August was a series of doctor visits, which became way out of control. If ever there was a taxing month Living with CML, it was August.

To my surprise, I ended up figuring out what was wrong with my stomach – on my own! Yup, that’s right. After a visit or two to the oncologist, gastroenterologist, and primary doctor, I stumbled upon the answer. Iron supplements were the cause of my daily suffering.

Sitting in the chemotherapy room, with a Reclast infusion shooting through my veins, (I have osteoporosis of the spine/hip) I noticed a woman receiving an IV that looked odd. Asking a nurse, I was told it was iron. Inquiring why someone would need an IV of iron was like a slap in the face . . . ‘because some people cannot tolerate iron any other way,’ she said. Sirens flared, alarms sounded – there will be no more iron. Hard to believe, but there hasn’t been one day since I’ve removed iron from my regimen of pills, that I’ve been sick. Who knew? Certainly not any of my doctors.

If my blood work shows an iron deficiency (which was the original reason for the supplement), I’ll worry about it when the day arrives. An IV may be in order, but for now, I’m enjoying not being sick every single god damn day. It’s a wonderful feeling.

My follow up visit to the gastroenterologist showed the RX worked, no more visits. Yay!

I had a mammogram and the results came back revealing the need for an ultrasound and a more intense second mammogram. That was another difficult week as the thought of breast cancer was overwhelming. The results were nothing of the kind. It was overlapping tissue and that was it. Yay!

I had been very dizzy for over ten days, so I went to my ENT. Diagnosis: BPPV. After three sessions of treatment, it’s gone. Doctor said it may return, and I replied, ‘who cares, it’s not life threatening and I know how to fix it.’ I don’t have to return to my ENT. Yay!

My primary doctor ordered a CT scan and ultrasound for the pain in my back. It was progressing to the extent of debilitating pain, resulting in not being able to sit and write – hell I couldn’t even stand. Prescribed physical therapy worked. No need to return. Yay!

Sitting and typing without excruciating pain is awesome. Discomfort, but no pain, is doable. Stretching exercises in and out of a therapy pool is very doable. Yay!

August was hell, absolute hell, but it’s OVER.

Being able to attend my son’s show for his second CD release was wonderful. Booking a flight to see my grandson for the second week in September, registering for writing classes in September and October, and attending a Writer’s Conference in October is incredible. Yay!

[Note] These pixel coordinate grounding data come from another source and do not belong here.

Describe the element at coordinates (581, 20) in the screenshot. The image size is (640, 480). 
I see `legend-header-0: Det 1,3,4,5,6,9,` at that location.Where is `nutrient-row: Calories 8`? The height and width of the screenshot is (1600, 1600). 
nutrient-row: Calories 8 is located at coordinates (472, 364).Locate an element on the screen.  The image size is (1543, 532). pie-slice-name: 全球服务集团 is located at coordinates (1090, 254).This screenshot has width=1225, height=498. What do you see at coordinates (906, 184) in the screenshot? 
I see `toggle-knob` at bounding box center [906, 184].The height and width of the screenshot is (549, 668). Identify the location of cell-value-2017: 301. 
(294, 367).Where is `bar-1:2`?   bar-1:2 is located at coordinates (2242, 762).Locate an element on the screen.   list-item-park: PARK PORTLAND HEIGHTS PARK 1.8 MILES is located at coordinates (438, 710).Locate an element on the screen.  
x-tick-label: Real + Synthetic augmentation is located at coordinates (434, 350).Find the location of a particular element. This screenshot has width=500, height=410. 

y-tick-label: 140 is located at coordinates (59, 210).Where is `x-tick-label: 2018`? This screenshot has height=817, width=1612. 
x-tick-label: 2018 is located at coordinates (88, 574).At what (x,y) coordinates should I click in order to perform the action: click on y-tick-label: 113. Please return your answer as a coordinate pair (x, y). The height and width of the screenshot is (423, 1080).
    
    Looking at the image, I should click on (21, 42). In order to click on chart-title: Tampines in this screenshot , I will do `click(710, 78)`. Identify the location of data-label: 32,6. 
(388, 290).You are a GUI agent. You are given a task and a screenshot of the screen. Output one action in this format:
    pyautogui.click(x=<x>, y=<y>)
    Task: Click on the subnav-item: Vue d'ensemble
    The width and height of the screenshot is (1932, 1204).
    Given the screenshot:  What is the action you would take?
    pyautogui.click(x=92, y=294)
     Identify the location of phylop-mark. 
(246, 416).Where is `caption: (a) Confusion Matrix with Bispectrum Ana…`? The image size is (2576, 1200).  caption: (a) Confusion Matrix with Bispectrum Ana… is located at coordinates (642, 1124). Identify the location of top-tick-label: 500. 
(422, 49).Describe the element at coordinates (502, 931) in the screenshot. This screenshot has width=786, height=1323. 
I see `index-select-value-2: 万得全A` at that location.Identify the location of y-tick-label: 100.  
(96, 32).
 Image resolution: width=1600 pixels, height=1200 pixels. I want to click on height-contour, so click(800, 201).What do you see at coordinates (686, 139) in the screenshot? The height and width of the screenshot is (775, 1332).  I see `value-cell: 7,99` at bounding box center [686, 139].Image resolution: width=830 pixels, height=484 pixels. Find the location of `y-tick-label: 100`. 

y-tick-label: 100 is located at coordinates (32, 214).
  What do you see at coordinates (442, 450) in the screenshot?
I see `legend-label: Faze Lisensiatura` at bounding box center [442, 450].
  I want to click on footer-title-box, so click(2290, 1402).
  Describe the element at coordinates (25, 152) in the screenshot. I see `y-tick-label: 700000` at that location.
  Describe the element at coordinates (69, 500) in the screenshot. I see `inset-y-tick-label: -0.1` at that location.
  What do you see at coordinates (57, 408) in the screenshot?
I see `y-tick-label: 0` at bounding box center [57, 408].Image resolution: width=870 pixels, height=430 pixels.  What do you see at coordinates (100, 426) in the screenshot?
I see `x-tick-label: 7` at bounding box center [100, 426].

There’s lab work scheduled for September for a visit to the oncologist in October. However, I will call on Tuesday and insist rescheduling the visits to December. With an overabundance of labs taken in August, there’s no reason to keep a scheduled visit made six months ago.

Moving the visits to December would mean NO doctor visits scheduled for September and October. YAY!

Now I can devote my time to editing my novel! My coach suggested an additional 20,000 words in narrative, my current task. I also wrote a 5,000 word short story to enter in a contest in October. Editing the story in between my novel, is great fun.

I feel great! Love not getting sick daily! Even better, looking at a calendar with NO doctor visits scheduled for two months! What a feeling!

Getting B2N! YAY!

Thanks for reading!




  1. Hi Mary,
    I just wanted to tell you how refreshing it is to find a fellw CMLer who has experienced the same cazy, on and off symptoms that I have ALL THE TIME. I’m a bit different in that I had lymphoma right before my leukemia was diagnosed (and I’m only 32), but I hate the ongoing side effects. I have to deal with both residual side effects from IV chemotherapy for 4.5 months and now with compounding side effects from the CML medication. I’m on a 200 mg dose of Tasinga twice a day and sometimes I feel great but other days I feel like I’ve been hit by a truck. I hate it. I finally switched doctors and am at MD Anderson now with Dr. Jorge Cortes because he is the only doctor I’ve met that seems to care about side effects. Most doctors just brush them away and live in some kind of fantasy land thinking that these TKIs are a walk in the park. Thank you so much for sharing your story! It’s just comforting in some small way to know that I’m not alone and that I’m not crazy for having to see a billion different doctors!

  2. Hi Rachel,
    It means just as much to me to hear from a fellow CMLer who is experiencing crazy side effects. I’m sorry you had lymphoma before the CML diagnosis, that’s hell before hell!
    The hit by a truck feeling is the worst, isn’t it? One day we feel like we are getting stronger and can do things, then out of nowhere, the truck hits. 😦
    I’m glad you switched doctors, keep me updated on how you are being treated and how you are feeling.
    You are not alone, or crazy, at least not to me! 🙂
    So glad I helped you, as that is the purpose in writing my blog. You’ve made it worthwhile and I thank YOU for that!
    Take care of yourself, Rachel, and I hope to hear from you again.